> **DIRECTIONS**: Would you copy out the following entries exactly, without any of the pictures?

> **DATA TO USE**:
= = = =
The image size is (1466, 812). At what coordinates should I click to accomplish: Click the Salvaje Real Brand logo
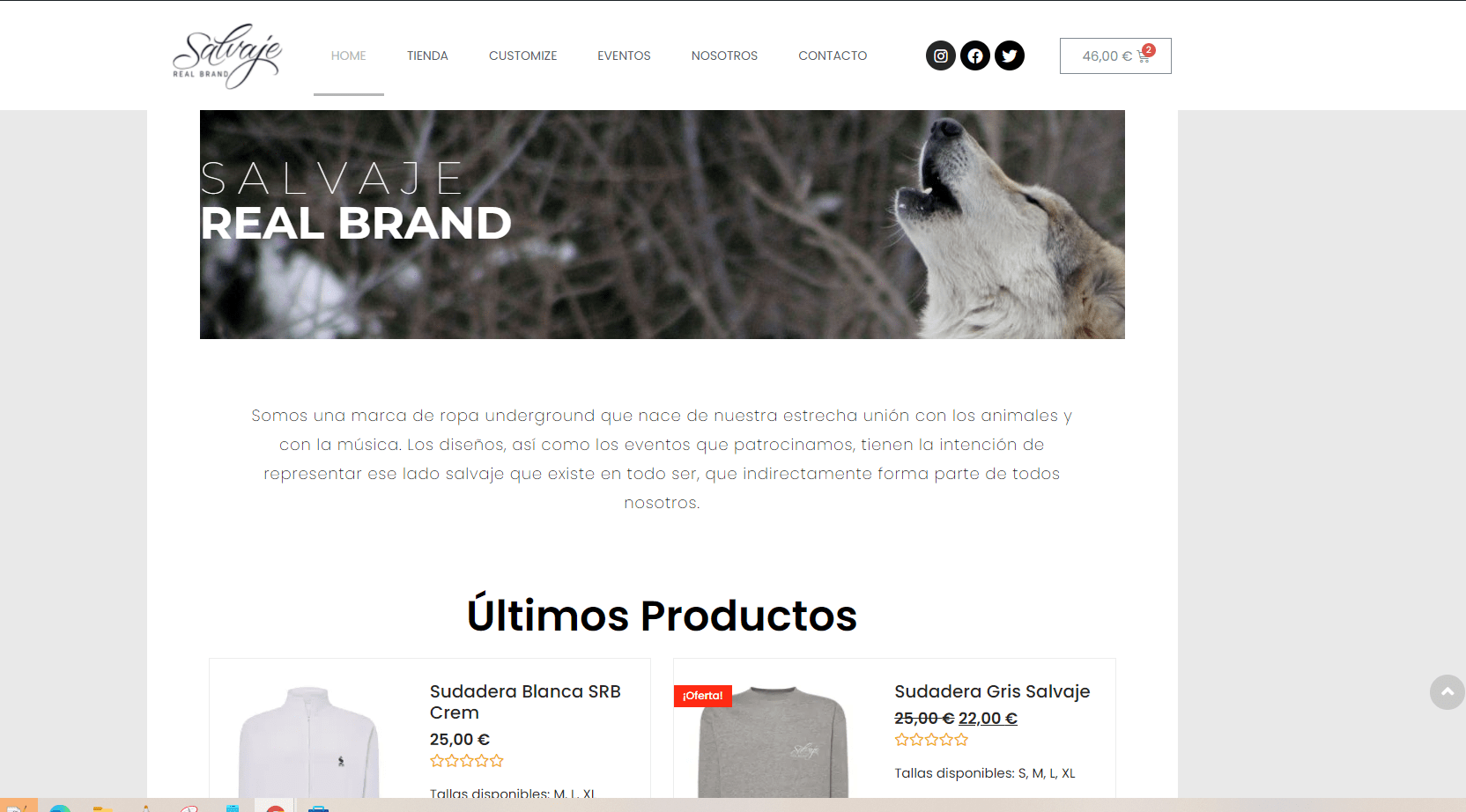227,55
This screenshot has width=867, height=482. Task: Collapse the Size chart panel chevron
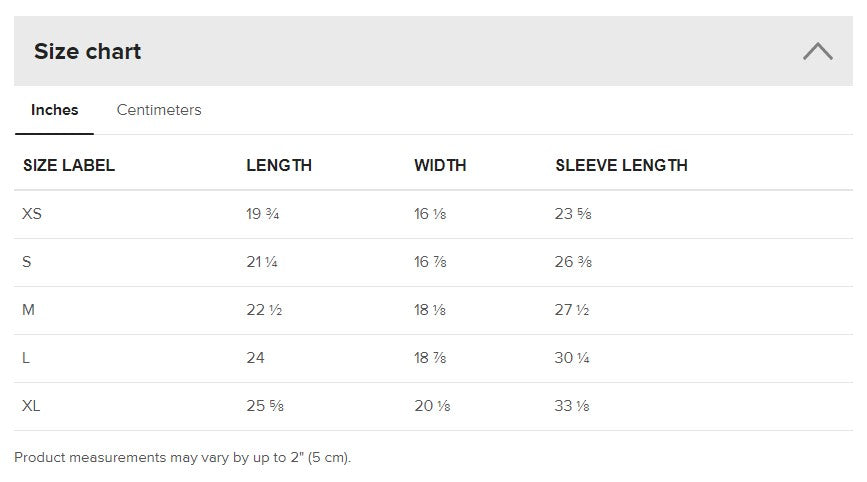[x=817, y=51]
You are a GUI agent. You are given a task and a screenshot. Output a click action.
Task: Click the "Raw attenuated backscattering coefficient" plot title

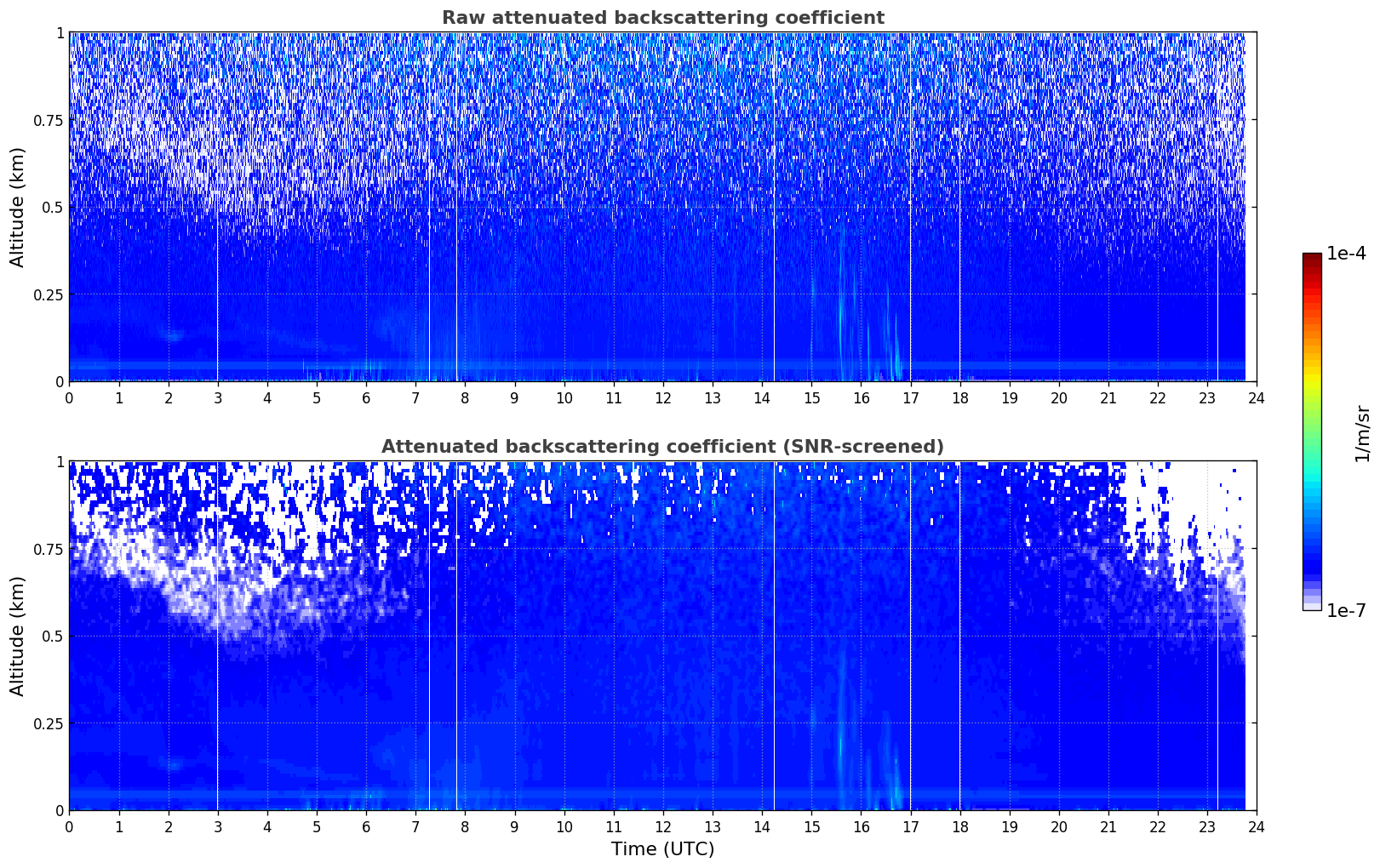click(x=662, y=18)
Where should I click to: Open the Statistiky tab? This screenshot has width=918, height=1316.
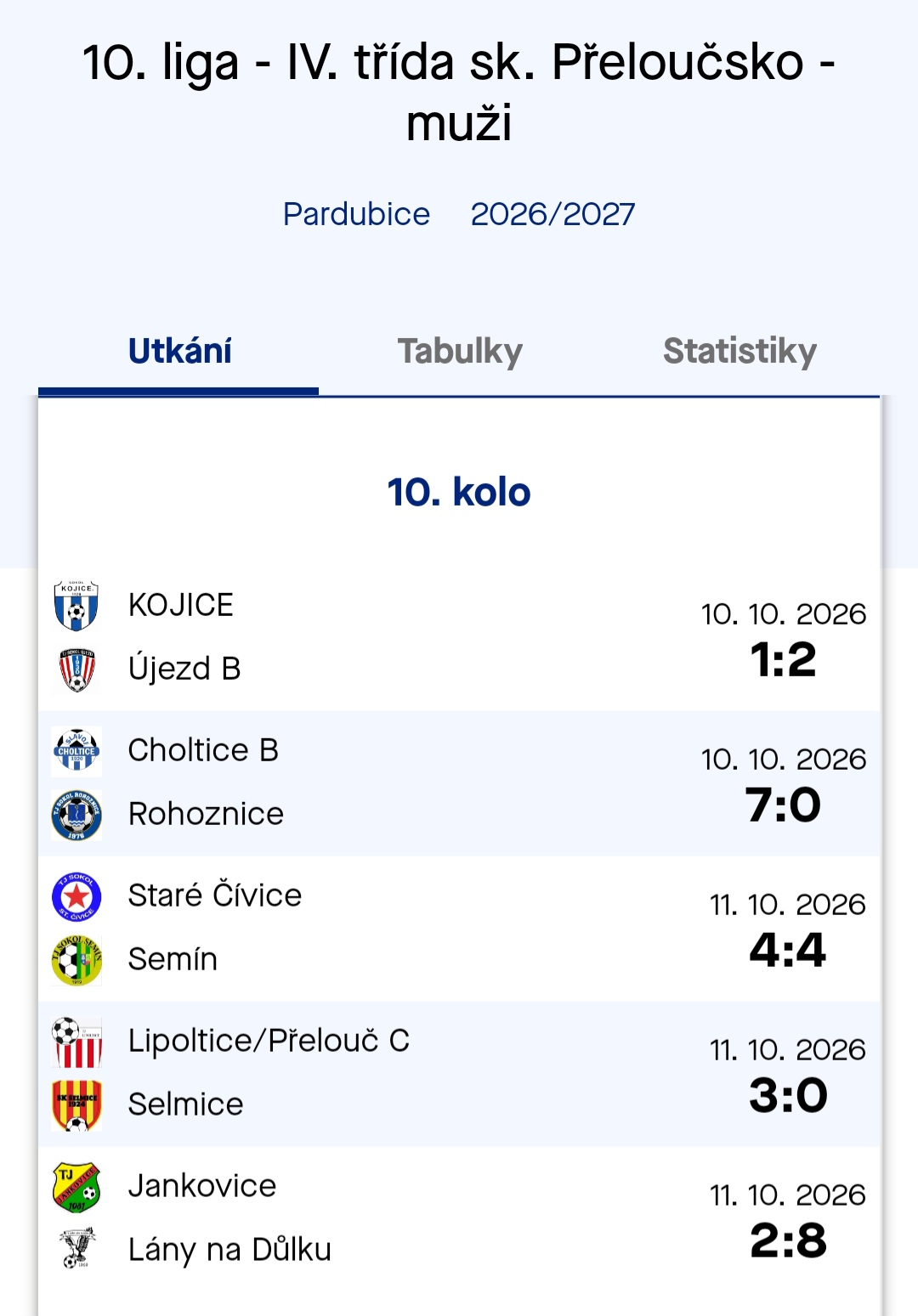(x=740, y=351)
= = = =
> **TASK SOLUTION**:
The image size is (1466, 812). At what coordinates should I click to accomplish: Click the Salvaje Real Brand logo
227,55
This screenshot has width=867, height=482. Task: Collapse the Size chart panel chevron
[x=817, y=51]
You are a GUI agent. You are given a task and a screenshot. Output a click action.
Task: Click the "Raw attenuated backscattering coefficient" plot title

click(x=662, y=18)
Where should I click to: Open the Statistiky tab? This screenshot has width=918, height=1316.
(x=740, y=351)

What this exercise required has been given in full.